┌─ Supplied records
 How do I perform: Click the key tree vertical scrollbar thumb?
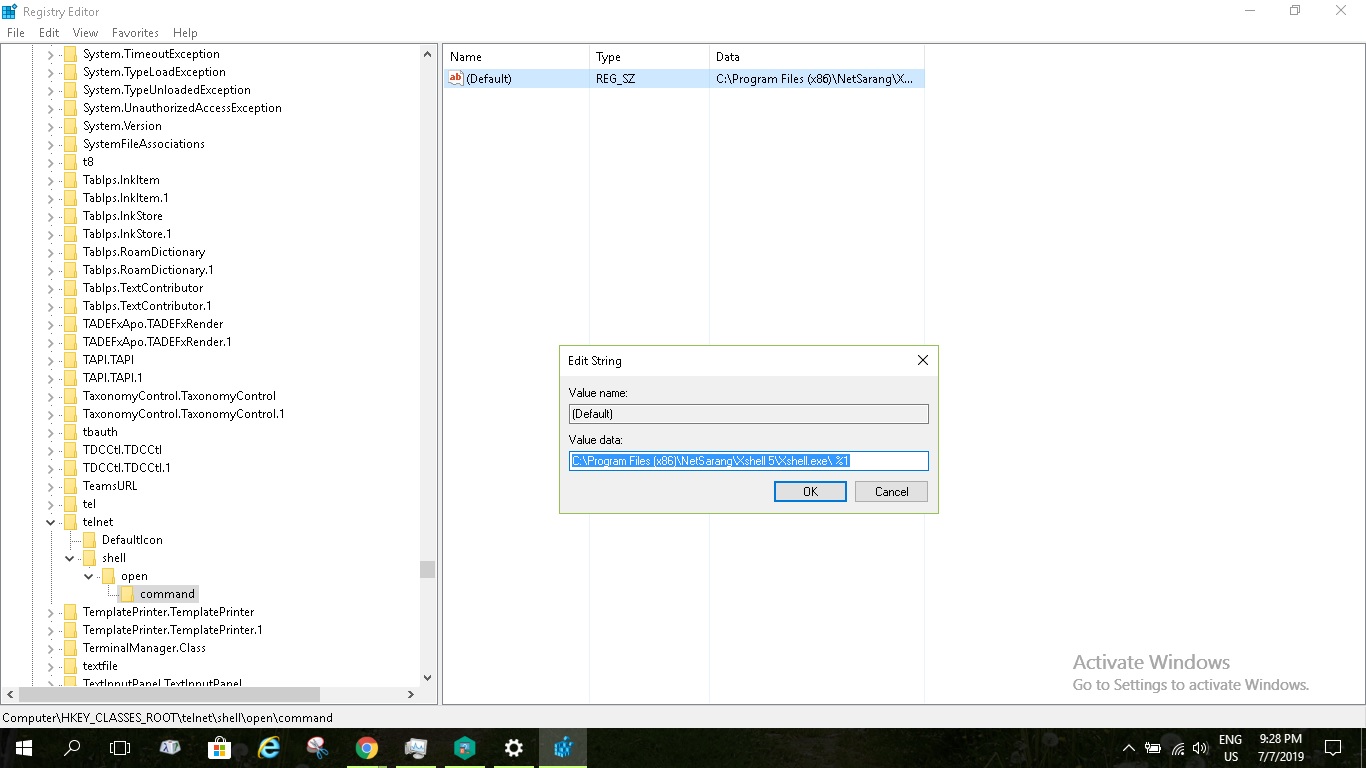pyautogui.click(x=428, y=569)
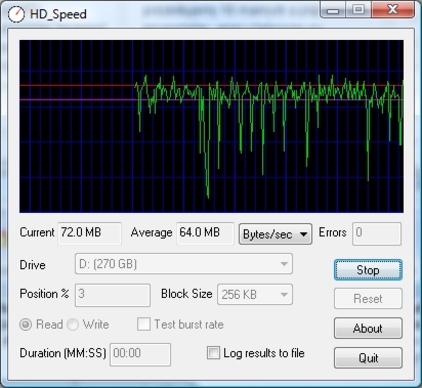Click the Duration (MM:SS) field
Viewport: 422px width, 388px height.
tap(140, 354)
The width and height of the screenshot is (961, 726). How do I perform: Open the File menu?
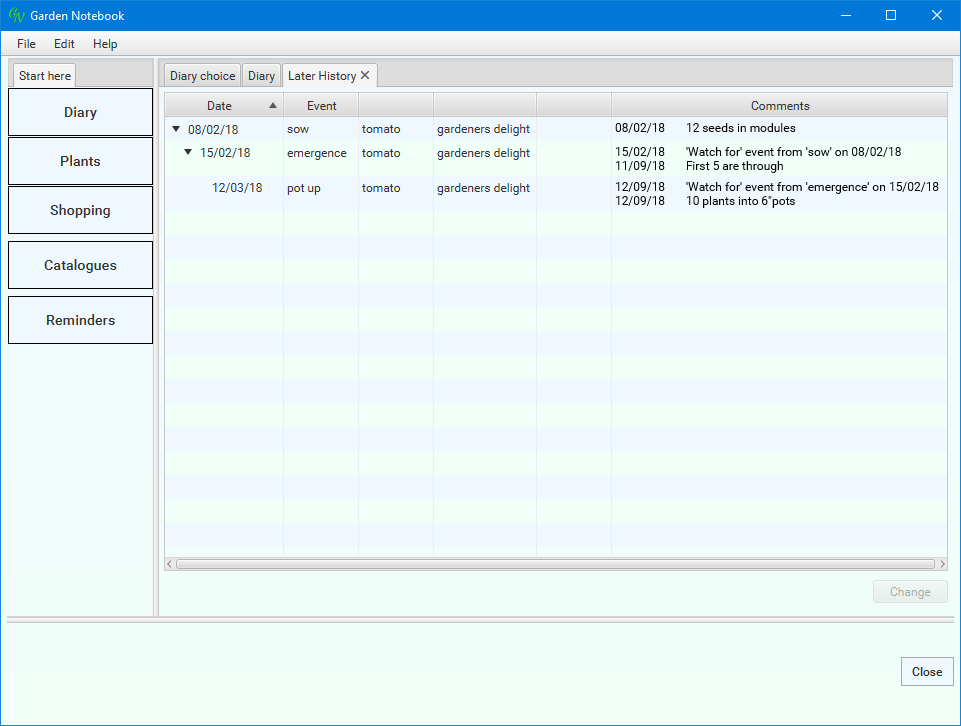(26, 44)
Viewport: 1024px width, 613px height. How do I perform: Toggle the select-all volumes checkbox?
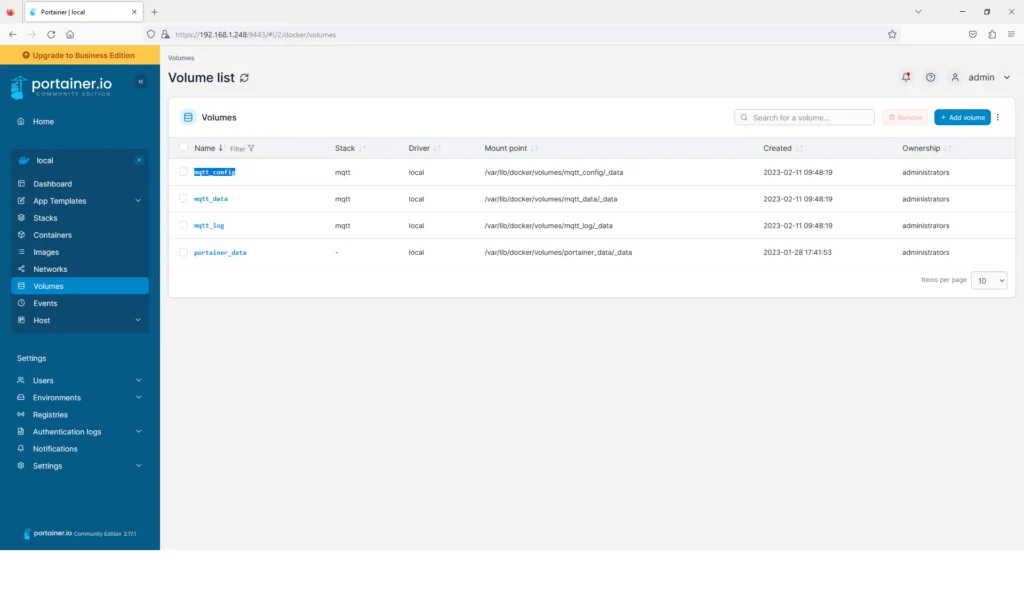click(183, 148)
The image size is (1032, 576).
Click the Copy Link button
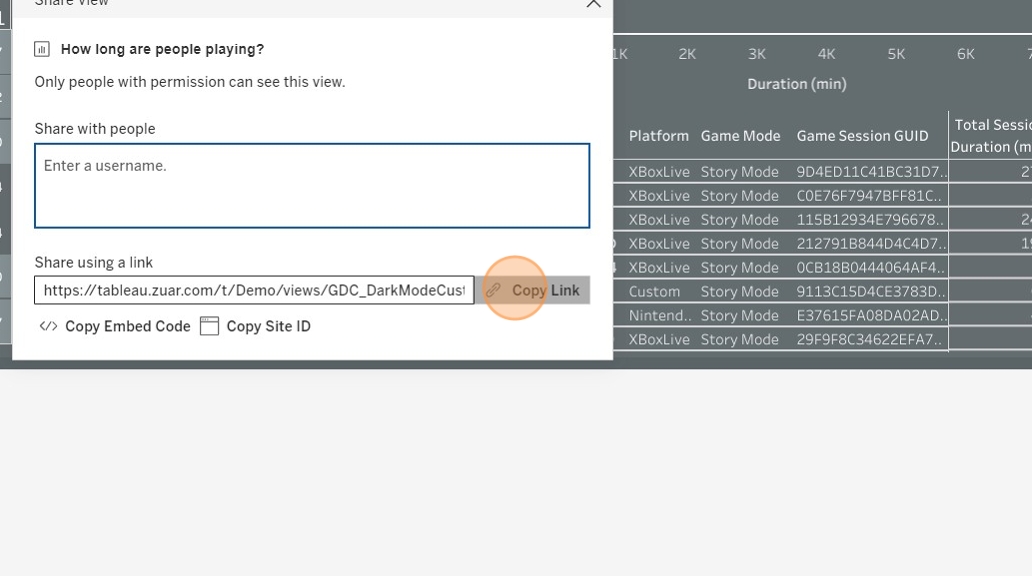pyautogui.click(x=532, y=290)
└─
:: Written exercise ::
Render the lines beginning with the one containing "The image size is (1032, 576)." and continuing through the last line as a two-column CSV with the headers instruction and action. Use one row per entry, enclose each field in quotation marks, replace line breaks with spaces, and omit the pictures.

:: Result below ::
instruction,action
"The image size is (1032, 576). Click the Copy Link button","pyautogui.click(x=532, y=290)"